_Text to read_
* * * * * * *
He had a ton to do! The business people making the requests had been lazy about even asking for specific things, much less explaining what their motivation was, and there was a LOT of work still to do to lay out all the things they were asking for, placing them into a specific and testable operational context, and ask questions about the quantifiable value, the “SMART” goal to be achieved by doing what they had asked for. They had architecture artifacts before they even had an operating model, much less a compelling business case.
This whole layer of work is invisible in most project teams I coach, because in their waterfall process, the people who feel the consequences of NOT doing it are far, far away when the “requirements” are being written. The teams are locked into a cycle of analysts writing a big “functional spec” and walking away happy, and underpaid testers are blamed months later for a “bad fit” or “defects” in the software. And then everyone is off to do “root cause analysis.” I mean seriously, if the analyst doesn’t understand the motivations in the first place, what are the chances that the software will work to meet the needs?
Clearly agile helps everyone work together to avoid this mess, and fast iterations help to avoid serious misfires, but I think many of our teams (and maybe even many of us, myself included) prefer the discussions about architecture to the discussions about profit or operational cost, because the architecture is tangible to us and the P&L is not. Even with an agile process, bringing a living business case to the technology table every day is a very strenuous job.
Like Elena I’m sharing the link with my followers (already included it in the last newsletter for subscribers of updates from my website).
I’m always surprised with how often the “why” is ignored in organizations. Some time ago I was helping a team fix the problems with a big data project, and the first thing I asked was, “what are the goals for this project”? The answer from IT and the internal team couldn’t have been vaguer. “Begin with the end in mind” was definitely not a guideline they were following!
Interestingly enough, lots of executives who own the budget for my projects frequently don’t know the answer either. I lost the count of the times when I asked what problem they were trying to solve (or what questions they were trying to answer with a dashboard), and the answer was extremely evasive.
(I secretly enjoy when that happens at the beginning of a project, because it means I can take charge of identifying the real problem to be solved, and come back with a proposal myself: “this is what I think our big picture is, this how we are going to measure success, etc.” ;-)
Sweet – three slightly overlapping (I’m guessing) newsletters from three rock stars, all including this article. Instead of “follow Friday”, I think this is “famous Friday.”
@Adriana – I love it when the problem is ill-defined and I get a chance to help. No “secretly” about it for me. :) Even when I’m working with teams that have crisply defined goals, I start with questioning the relevance of those goals (e.g. are those the most important things to be addressing now, and how does this fit into the bigger picture / longer-term view?).
Adriana, that’s awesome! I agree. It is very fun when you get there in time to get them to have a project that is attempting to do something in particular, and you get to lay it out yourself!
I had another thought about this topic today, based on my daughter’s recent (unauthorized) wrist tattoos–one reads “How” and the other “Why”. I’m glad she’s so clever and all, but seriously, wrist tattoos? But I digress.
* * * * * * *
_Problem set_
1. From the discussion about project goals, copy the passage starting at "I had another" and ending at "But I digress.".
2. In the discussion about project goals, list every word or phrase set in quotation marks in the paragraph that begins "This whole layer of work is invisible".

_Raw data_
* * * * * * *
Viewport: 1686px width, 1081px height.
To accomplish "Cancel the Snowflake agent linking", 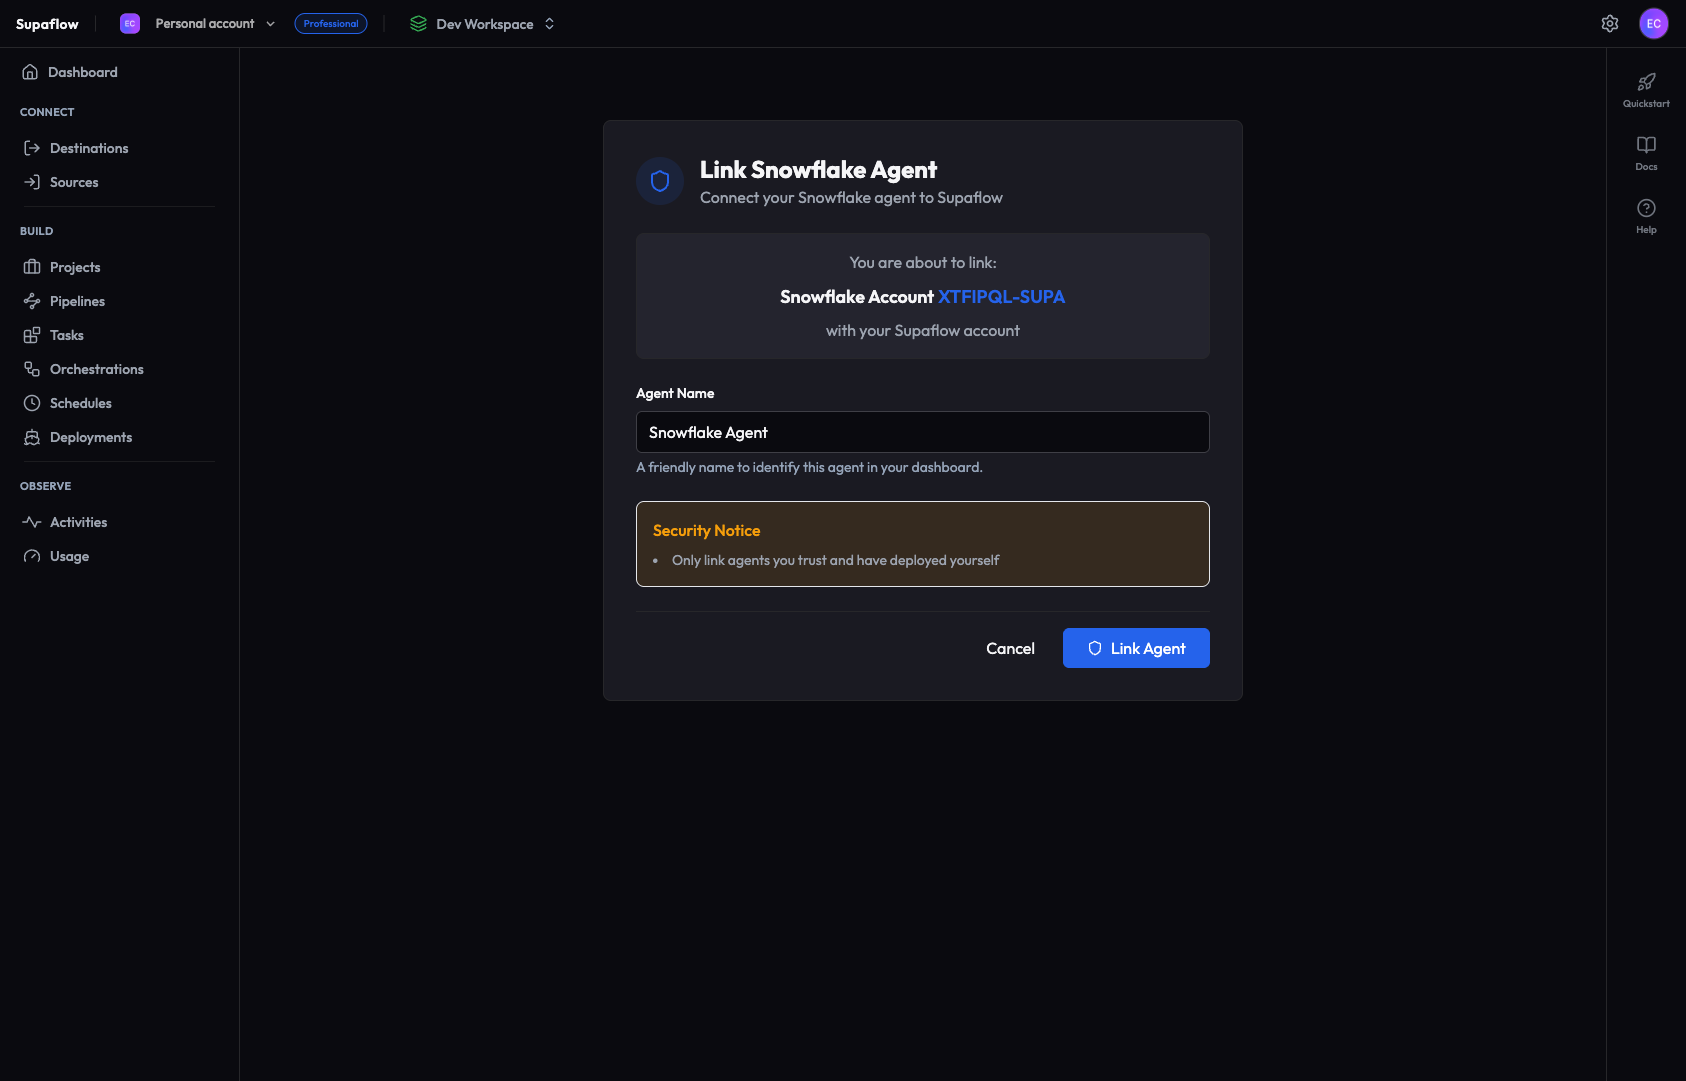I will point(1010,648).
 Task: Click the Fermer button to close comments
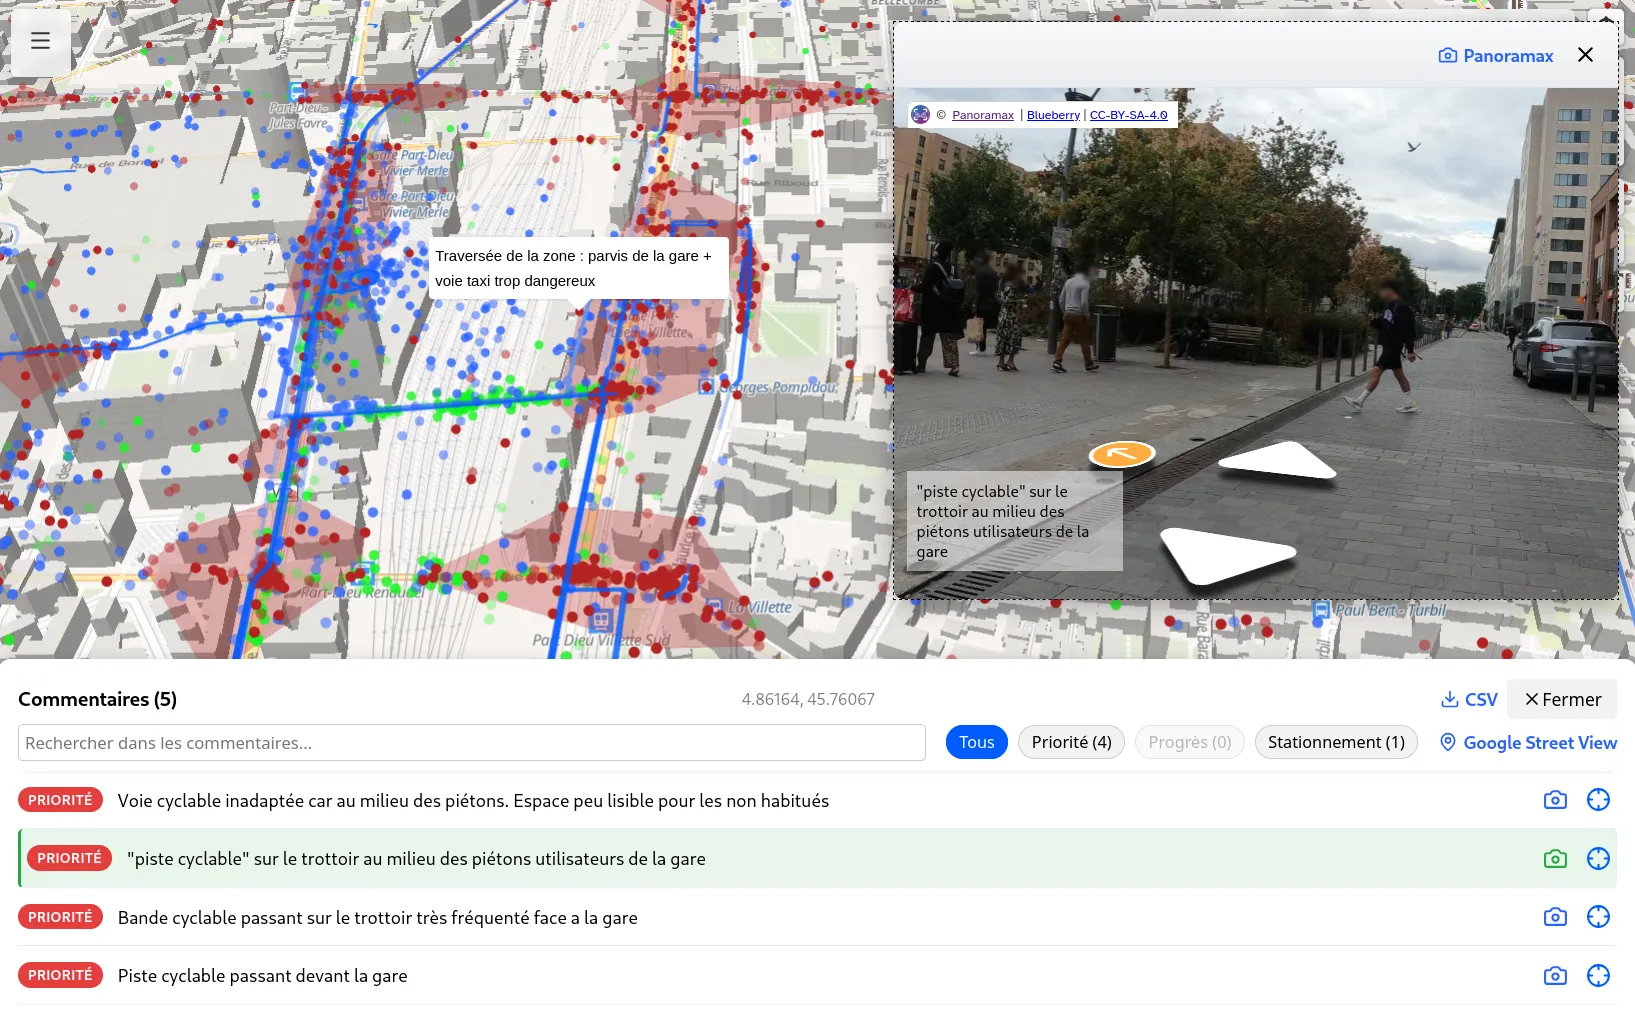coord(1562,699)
* * * * * * *
_Expected outputs_
1.
I had another thought about this topic today, based on my daughter’s recent (unauthorized) wrist tattoos–one reads “How” and the other “Why”. I’m glad she’s so clever and all, but seriously, wrist tattoos? But I digress.

2.
requirements
functional spec
bad fit
defects
root cause analysis